Uni Eropa Siapkan Rp13.730 Billion untuk Antisipasi Perang Besar

LONDON – Presiden Komisi Eropa (EC) Ursula von der Leyen telah lama mengusulkan rencana lima bagian untuk memobilisasi sekitar USD842 miliar atau setara Rp13.730 triliun guna meningkatkan kekuatan pertahanan Eropa untuk mengantisipasi pertempuran besar.
Dana yang dimaksud juga memberikan dukungan militer “langsung” terhadap tanah Ukraina pasca Amerika Serikat menangguhkan bantuan.
“Era baru sudah tiba,” kata presiden pada surat yang menyampaikan rencana yang dimaksud untuk 27 pemimpin Uni Eropa (UE) pada hari Selasa, dua hari sebelum rapat puncak yang tersebut bertujuan untuk menguatkan tindakan sama-sama terkait tanah Ukraina serta keamanan jangka panjang Eropa dimulai di area Brussels.
“Eropa menghadapi bahaya yang mana nyata juga nyata di skala yang belum pernah kita lihat sebelumnya di hidup dewasa kita,” tulisnya.
Para pemimpin Eropa berada di area bawah tekanan besar untuk meningkatkan anggaran pertahanan dikarenakan kembalinya Presiden Amerika Serikat Donald Trump ke tampuk kekuasaan telah lama memberikan peringatan serius keras bahwa mereka itu bukan dapat begitu semata bergantung pada Washington.
Baca Juga: NATO Terancam Bubar, Eropa Bangun Koalisi Baru
Peminjaman dengan akan digunakan untuk merancang domain kemampuan pan-Eropa seperti pertahanan udara serta rudal, sistem artileri, rudal juga amunisi, drone dan juga sistem anti-drone atau untuk memenuhi keinginan lain dari mobilitas siber hingga militer, kata EC.

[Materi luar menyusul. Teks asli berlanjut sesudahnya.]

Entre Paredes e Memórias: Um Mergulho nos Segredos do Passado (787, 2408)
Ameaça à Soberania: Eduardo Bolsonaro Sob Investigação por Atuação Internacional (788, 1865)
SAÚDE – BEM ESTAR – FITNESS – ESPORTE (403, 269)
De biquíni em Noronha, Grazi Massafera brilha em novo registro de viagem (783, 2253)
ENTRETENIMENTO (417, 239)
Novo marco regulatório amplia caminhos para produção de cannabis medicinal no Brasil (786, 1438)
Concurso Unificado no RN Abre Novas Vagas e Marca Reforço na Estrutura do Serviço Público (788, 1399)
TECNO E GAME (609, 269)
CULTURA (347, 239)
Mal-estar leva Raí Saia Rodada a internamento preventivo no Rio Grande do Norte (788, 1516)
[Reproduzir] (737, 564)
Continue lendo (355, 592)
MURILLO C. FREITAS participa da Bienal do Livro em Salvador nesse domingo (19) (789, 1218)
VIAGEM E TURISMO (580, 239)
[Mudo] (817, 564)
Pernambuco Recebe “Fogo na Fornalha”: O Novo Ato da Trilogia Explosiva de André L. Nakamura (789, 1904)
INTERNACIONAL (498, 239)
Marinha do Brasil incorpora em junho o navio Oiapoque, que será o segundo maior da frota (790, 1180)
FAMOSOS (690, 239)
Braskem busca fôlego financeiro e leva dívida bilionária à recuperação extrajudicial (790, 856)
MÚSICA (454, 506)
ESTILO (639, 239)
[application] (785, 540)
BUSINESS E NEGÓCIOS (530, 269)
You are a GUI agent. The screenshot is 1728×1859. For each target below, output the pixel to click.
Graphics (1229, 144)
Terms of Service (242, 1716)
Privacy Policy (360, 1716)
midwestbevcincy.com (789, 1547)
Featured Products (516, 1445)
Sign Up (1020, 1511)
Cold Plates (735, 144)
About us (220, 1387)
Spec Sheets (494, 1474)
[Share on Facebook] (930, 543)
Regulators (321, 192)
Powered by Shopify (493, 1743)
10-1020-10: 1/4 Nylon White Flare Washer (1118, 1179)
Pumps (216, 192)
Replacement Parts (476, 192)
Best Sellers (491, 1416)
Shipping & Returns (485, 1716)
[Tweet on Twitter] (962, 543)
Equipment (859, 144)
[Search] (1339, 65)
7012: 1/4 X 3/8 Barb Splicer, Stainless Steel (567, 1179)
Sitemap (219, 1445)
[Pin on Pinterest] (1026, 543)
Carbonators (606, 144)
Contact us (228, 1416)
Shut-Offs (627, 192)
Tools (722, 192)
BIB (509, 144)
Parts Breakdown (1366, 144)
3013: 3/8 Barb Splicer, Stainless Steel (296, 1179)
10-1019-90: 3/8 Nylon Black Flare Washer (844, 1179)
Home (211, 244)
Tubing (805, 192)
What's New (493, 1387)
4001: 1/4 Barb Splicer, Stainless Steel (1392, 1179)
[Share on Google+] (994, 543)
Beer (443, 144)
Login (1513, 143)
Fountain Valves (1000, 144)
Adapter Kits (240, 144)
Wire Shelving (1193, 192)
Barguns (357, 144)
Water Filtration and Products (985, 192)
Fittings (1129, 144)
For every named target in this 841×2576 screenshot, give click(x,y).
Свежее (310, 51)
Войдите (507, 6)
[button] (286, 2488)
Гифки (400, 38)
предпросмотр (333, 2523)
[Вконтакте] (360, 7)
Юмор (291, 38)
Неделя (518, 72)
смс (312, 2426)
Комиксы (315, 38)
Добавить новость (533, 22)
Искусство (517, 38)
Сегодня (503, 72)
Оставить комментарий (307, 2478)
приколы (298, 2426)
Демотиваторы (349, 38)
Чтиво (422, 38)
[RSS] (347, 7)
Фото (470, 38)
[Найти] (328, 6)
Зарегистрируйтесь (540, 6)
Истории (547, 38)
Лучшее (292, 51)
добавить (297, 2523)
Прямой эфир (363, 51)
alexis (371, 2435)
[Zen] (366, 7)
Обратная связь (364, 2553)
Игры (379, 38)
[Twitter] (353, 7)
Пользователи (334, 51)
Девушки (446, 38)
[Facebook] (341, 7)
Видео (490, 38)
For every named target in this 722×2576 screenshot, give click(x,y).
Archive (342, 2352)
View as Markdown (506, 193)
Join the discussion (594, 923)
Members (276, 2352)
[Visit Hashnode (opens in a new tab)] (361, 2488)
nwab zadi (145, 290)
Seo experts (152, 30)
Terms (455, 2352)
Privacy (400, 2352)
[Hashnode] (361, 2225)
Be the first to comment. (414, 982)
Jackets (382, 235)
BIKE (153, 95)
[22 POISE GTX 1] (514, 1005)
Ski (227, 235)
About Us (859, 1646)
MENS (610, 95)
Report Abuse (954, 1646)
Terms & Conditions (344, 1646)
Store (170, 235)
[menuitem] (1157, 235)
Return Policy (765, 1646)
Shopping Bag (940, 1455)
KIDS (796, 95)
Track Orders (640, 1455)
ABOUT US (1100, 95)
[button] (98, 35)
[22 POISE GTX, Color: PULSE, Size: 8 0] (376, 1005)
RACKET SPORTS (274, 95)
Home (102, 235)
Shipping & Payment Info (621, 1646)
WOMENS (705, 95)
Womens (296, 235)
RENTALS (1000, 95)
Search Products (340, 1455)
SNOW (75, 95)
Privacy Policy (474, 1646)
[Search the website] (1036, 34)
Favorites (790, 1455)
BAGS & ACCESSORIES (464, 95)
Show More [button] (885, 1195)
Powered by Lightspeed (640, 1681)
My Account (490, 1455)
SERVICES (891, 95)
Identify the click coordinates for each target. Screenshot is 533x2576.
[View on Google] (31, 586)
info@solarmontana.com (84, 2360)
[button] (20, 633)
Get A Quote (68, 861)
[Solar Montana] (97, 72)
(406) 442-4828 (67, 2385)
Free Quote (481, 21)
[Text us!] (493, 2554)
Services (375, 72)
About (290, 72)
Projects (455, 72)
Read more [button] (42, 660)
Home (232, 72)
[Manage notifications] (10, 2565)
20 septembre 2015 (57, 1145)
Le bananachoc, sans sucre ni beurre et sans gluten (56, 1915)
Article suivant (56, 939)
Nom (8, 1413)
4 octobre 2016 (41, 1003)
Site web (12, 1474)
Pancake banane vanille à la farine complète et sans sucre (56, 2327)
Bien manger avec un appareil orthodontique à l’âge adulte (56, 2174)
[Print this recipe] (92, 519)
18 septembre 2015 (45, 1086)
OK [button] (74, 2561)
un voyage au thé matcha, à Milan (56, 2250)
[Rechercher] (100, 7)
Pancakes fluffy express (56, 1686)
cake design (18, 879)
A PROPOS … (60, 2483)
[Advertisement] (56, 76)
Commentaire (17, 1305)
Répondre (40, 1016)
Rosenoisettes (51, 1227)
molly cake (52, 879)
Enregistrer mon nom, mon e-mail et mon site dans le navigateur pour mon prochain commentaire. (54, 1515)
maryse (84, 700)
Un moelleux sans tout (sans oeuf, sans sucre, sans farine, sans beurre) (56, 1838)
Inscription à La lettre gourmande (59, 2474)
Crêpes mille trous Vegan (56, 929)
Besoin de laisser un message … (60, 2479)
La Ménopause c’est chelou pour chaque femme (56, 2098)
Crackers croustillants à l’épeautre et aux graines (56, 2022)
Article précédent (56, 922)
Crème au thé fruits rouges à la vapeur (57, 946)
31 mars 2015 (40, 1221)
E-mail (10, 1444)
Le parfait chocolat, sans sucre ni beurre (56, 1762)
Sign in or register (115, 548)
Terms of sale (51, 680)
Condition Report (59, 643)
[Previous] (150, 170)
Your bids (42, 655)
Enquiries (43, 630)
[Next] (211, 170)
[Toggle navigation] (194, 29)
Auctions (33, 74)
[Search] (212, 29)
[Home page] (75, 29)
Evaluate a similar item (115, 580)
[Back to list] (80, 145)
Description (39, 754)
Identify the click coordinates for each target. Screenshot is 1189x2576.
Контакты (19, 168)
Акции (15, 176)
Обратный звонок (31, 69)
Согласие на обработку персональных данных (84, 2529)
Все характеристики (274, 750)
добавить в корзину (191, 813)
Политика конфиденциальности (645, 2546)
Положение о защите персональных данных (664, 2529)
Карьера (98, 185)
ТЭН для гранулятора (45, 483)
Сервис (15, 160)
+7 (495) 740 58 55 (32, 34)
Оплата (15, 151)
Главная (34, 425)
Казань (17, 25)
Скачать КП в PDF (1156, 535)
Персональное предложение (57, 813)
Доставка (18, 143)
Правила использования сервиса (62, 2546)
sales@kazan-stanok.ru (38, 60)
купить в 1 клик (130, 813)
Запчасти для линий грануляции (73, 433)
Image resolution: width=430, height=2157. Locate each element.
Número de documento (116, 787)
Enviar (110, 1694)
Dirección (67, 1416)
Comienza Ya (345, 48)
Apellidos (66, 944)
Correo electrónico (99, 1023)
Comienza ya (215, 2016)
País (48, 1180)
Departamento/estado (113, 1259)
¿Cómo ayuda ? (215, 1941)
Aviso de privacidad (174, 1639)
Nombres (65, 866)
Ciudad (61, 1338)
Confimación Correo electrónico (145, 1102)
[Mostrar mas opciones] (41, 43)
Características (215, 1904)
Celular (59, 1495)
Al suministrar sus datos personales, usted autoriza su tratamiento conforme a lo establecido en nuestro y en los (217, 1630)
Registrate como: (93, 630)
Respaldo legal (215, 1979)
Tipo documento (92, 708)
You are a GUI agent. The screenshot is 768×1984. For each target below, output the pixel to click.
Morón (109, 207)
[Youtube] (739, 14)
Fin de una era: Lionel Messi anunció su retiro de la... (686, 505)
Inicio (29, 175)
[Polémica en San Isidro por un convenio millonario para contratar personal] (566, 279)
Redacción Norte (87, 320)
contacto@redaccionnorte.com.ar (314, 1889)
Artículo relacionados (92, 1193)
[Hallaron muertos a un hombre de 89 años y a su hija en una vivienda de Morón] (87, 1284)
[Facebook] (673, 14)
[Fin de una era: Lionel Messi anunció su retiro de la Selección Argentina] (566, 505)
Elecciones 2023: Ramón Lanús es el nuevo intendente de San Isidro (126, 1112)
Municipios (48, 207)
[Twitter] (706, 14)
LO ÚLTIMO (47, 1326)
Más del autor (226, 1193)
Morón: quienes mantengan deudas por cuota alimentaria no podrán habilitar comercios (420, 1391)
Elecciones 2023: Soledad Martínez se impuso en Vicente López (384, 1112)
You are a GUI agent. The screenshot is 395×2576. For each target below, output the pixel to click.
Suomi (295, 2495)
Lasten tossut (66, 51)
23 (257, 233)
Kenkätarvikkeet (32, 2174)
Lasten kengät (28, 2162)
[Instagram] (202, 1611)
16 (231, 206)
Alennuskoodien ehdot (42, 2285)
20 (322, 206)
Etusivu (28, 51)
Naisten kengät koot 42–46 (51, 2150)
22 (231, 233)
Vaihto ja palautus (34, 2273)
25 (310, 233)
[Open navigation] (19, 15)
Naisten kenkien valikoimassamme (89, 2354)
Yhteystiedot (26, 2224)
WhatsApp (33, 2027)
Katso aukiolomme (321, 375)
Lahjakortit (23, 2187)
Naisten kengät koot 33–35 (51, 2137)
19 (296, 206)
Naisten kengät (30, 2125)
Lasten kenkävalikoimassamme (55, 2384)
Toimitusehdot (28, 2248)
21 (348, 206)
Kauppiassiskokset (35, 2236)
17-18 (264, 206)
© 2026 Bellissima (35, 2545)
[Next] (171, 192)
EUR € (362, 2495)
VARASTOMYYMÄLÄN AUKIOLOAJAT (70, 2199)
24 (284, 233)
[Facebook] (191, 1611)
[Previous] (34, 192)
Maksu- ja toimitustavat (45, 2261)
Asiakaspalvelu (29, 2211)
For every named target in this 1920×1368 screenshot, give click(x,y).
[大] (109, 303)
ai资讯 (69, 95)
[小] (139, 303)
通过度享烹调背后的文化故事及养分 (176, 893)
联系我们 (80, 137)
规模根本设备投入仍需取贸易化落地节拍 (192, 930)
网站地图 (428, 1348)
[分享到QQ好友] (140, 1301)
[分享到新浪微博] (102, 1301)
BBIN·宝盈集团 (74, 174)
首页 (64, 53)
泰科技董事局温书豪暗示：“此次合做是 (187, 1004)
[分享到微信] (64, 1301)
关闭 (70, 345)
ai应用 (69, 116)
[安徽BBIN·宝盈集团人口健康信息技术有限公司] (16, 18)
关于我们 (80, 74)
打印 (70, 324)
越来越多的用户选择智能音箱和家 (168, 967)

Proposal von der Leyen mencakup pinjaman gabungan baru Uni Eropa sebesar 150 miliar euro (USD158 miliar) untuk dipinjamkan terhadap pemerintah Uni Eropa untuk pertahanan sebagai bagian dari upaya pembiayaan secara keseluruhan. Ia bukan memberikan kerangka waktu yang tersebut terperinci, tetapi menyatakan pengeluaran perlu ditingkatkan “segera sekarang tetapi juga di jangka waktu yang mana lebih tinggi lama selama dekade ini”.
“Eropa siap untuk memikul tanggung jawabnya,” tulis von der Leyen. “Kami akan terus bekerja mirip dengan mitra kami di area NATO. Ini adalah adalah momen bagi Eropa. Dan kami siap untuk melangkah maju.”
Pengumuman yang dimaksud muncul beberapa jam setelahnya Trump memerintahkan penghentian sementara bantuan militer ke negeri Ukraina di tempat berada dalam pertikaiannya yang tersebut sedang berlangsung dengan Presiden tanah Ukraina Volodymyr Zelenskyy minggu lalu. Trump juga mengungkapkan negara-negara anggota NATO di dalam Eropa harus membelanjakan 5 persen dari hasil domestik bruto (PDB) mereka untuk pertahanan – nomor yang digunakan ketika ini bukan dicapai oleh satu pun anggota NATO, termasuk AS.
Selama bertahun-tahun, negara-negara UE tidaklah mau menghabiskan sejumlah uang untuk pertahanan, lantaran mereka bergantung pada payung nuklir Amerika Serikat di area sedang kegiatan ekonomi yang digunakan lesu. Dengan usulan baru tersebut, negara-negara anggota UE akan dipaksa untuk meningkatkan pengeluaran militer mereka, yang tersebut berada di dalam bawah 2 persen dari Ekonomi Nasional mereka.
Sekretaris Jenderal NATO Mark Rutte telah terjadi memberi tahu negara-negara anggota bahwa merekan perlu bergerak ke tambahan dari 3 persen secepat mungkin.